Dispatches from the Digital Revolution
One of the most interesting topics to me these days is how to make print and digital coexist in an increasingly complicated, crowded space. (It is a theme that I seem to gravitate to here at Appazoogle.)
So, when I recently read about a project called Elektrobiblioteka, I couldn’t resist writing a post about it. Waldek Wegrzyn, a Polish student at the Academy of Fine Arts in Katowice, created a seriously impressive, amped-up book for his master’s project that, when plugged in via USB, is designed to interface with a website, which he also designed as part of his project. As described at Phys.org:
The book can be browsed as any other regular book but when connected to the computer via USB, you get added information and animations, appropriate to the page that is open. He used a set of circuits made of conductive paint printed with a silk-screen method. This allowed him to add touch-sensitive elements to illustrations. The website was created with HTML, CSS, PHP and jQuery, mostly in Adobe Dreamweaver. Wegrzyn used the teensy development board, a USB-based microcontroller development system.

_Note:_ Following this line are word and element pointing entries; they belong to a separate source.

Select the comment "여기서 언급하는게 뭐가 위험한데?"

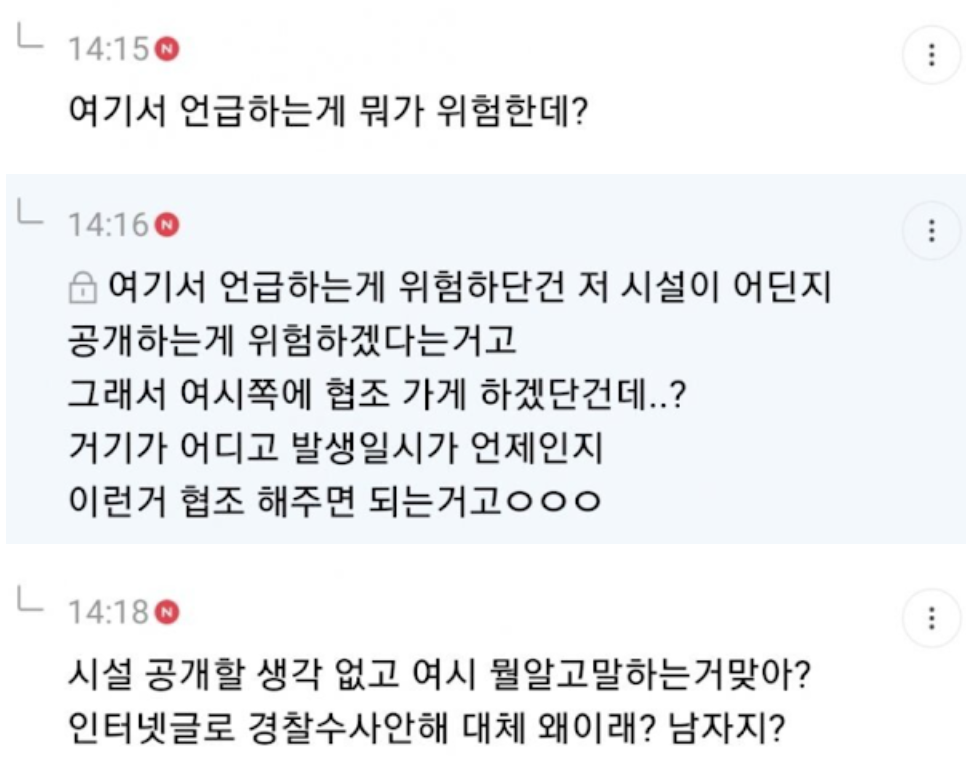(326, 108)
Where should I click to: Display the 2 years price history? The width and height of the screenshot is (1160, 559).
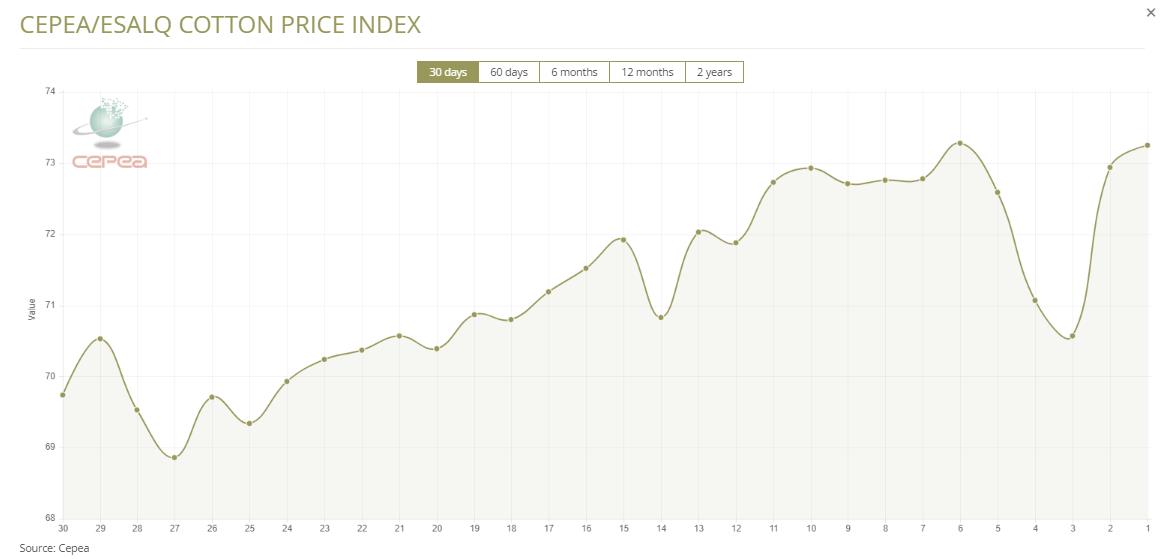point(714,72)
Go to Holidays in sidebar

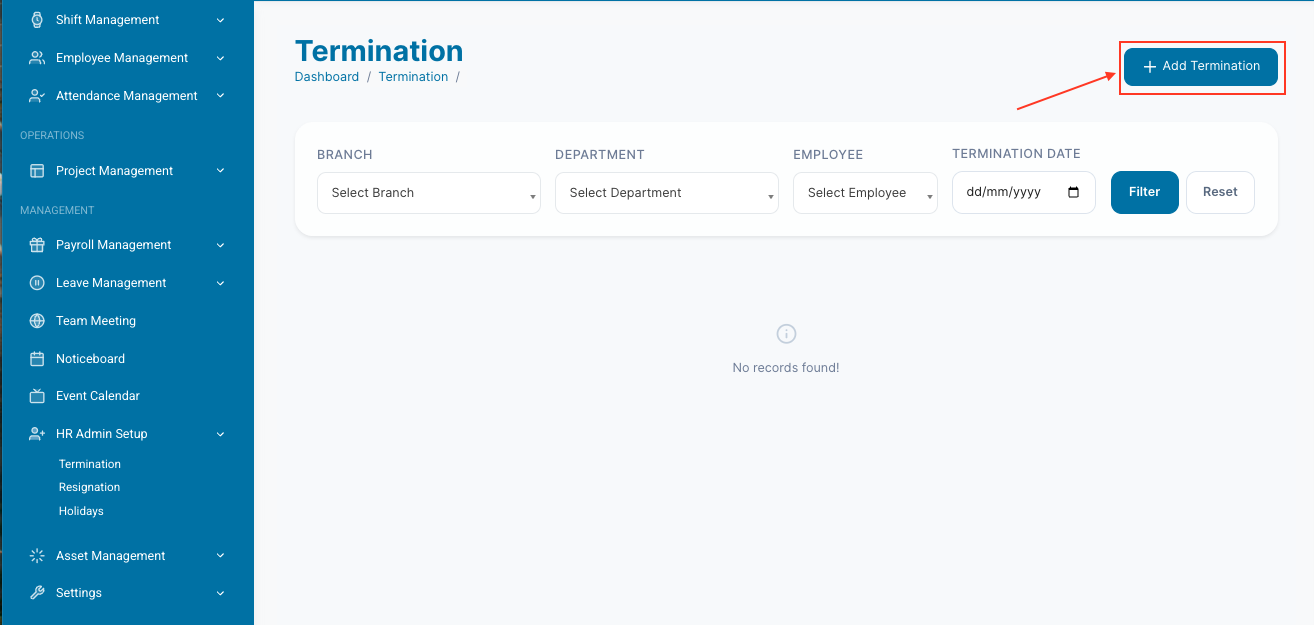click(81, 511)
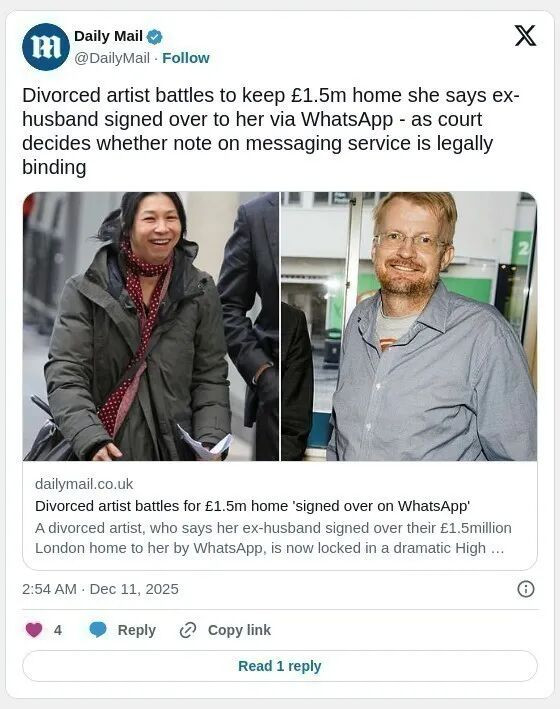Screen dimensions: 560x709
Task: Open article headline 'signed over on WhatsApp'
Action: click(x=252, y=506)
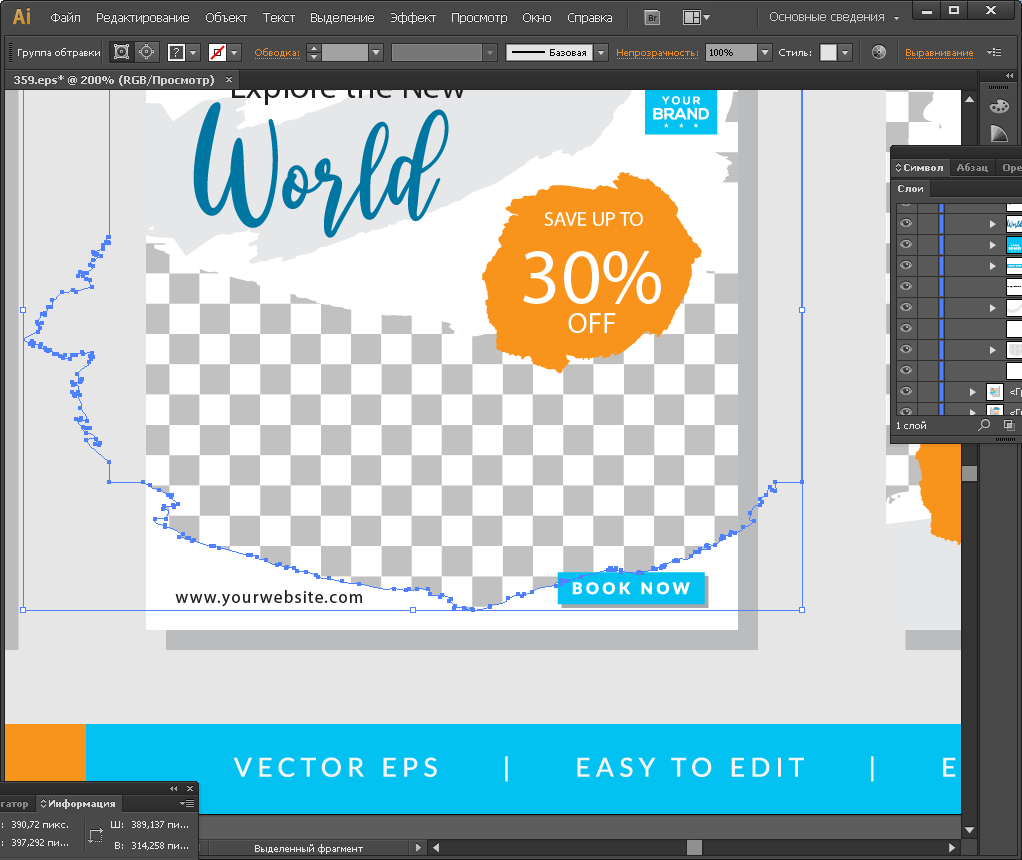Open Adobe Bridge via the Br icon
This screenshot has height=860, width=1022.
[652, 17]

It’s one thing to read about it, but another thing to see it in action. Wegrzyn created a time-lapsed video showing the creation of this project. It’s about five minutes long, but it is pretty amazing and worth seeing through in its entirety.
Crazy, right? According to a This Is Paper article, which is also quoted in the Phys.org piece, Wegrzyn states, “The book was intended to be a single object, just for presentation. The great interest in my project that I encounter [sic] surprised me. I did not expect that at all, so maybe this project can be developed further.”

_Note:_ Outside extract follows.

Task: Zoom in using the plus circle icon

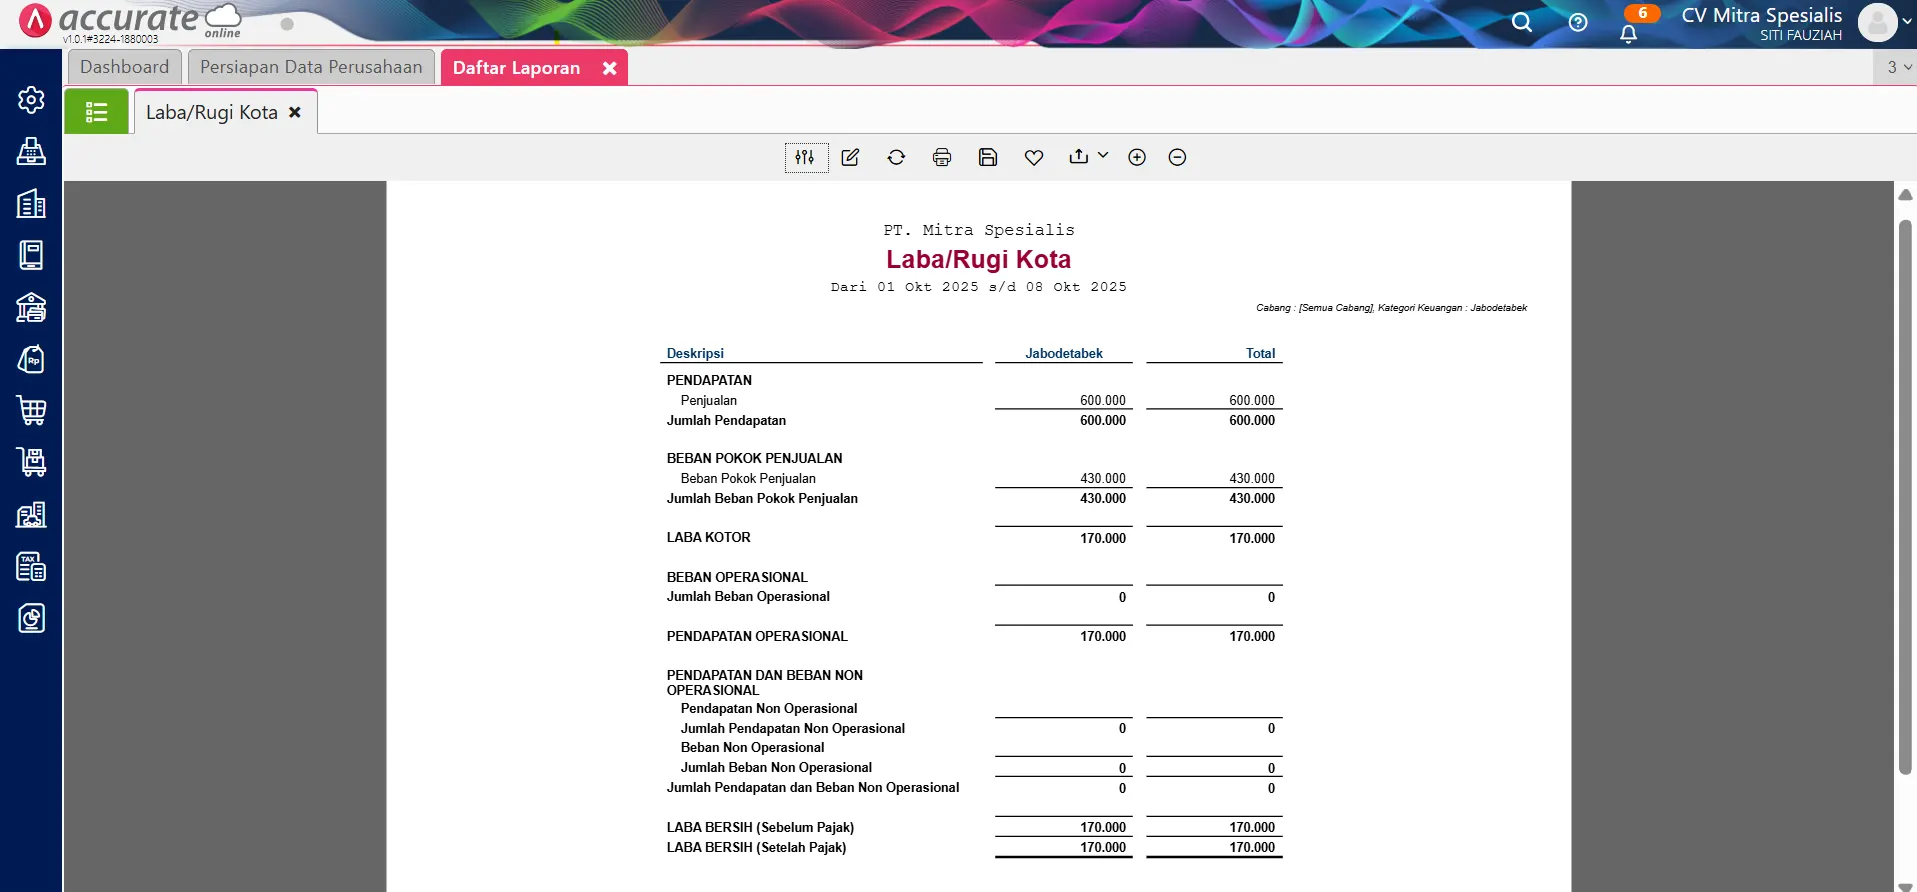Action: pos(1137,157)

Now, I don’t know if something like this project would be scalable, but unlike the project’s creator, I’m not really surprised that there’s so much interest in his work. After all, everyone is trying to sort out how to make these two worlds work together. But what I like so much about Wegrzyn’s project is that it was created by someone who had a clear concept of design and knowledge of web and print. Though this may never in fact make it mainstream, the potential is there—the possibility is real, and there are lots of great situations where something like this could be fantastically useful.

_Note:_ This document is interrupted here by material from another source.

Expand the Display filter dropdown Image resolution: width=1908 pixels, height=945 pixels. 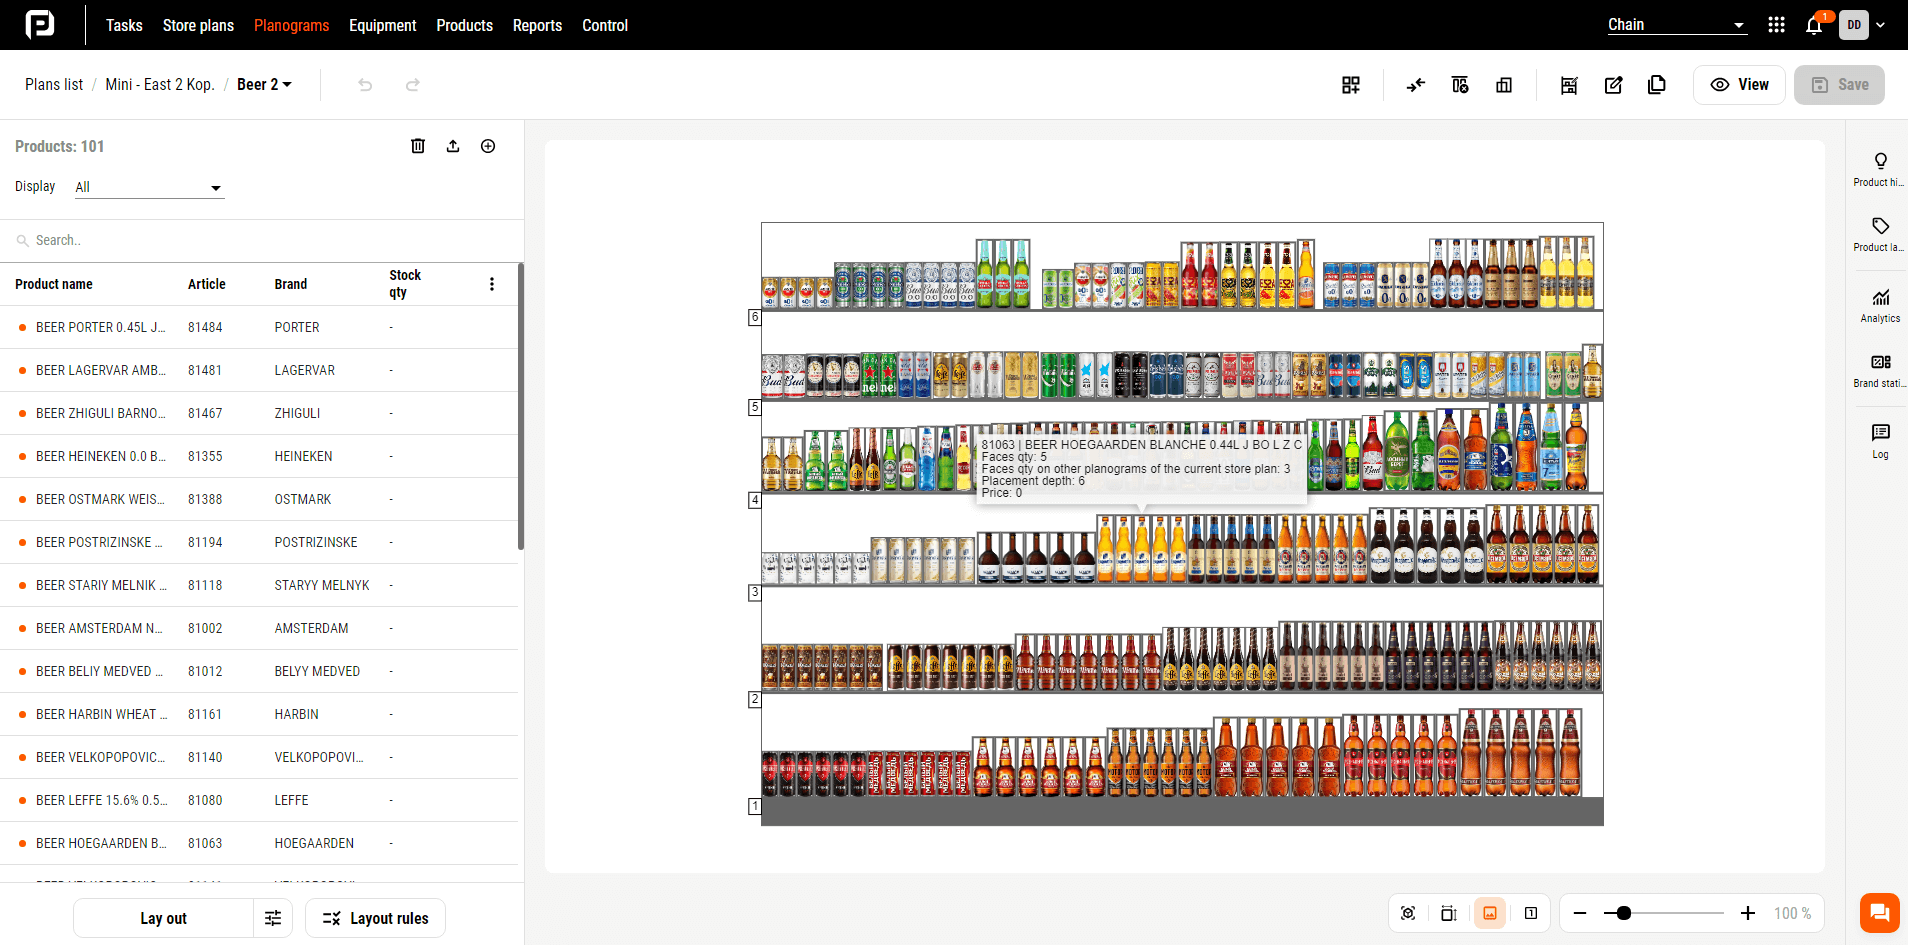pos(149,187)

In fact, I was just doing my Web Development course reading, and the textbook directed me to download certain files to complete an exercise. Can you imagine, flipping your book open, and having your web browser obediently follow along? Have I just been spoiled by a prototype?
But even if something like this never comes to light in the consumer market, I think the project is an important lesson to us all. It highlights the strengths of each medium, and it finds a way to make them work together: a goal we should all be aiming for as we navigate the digital age.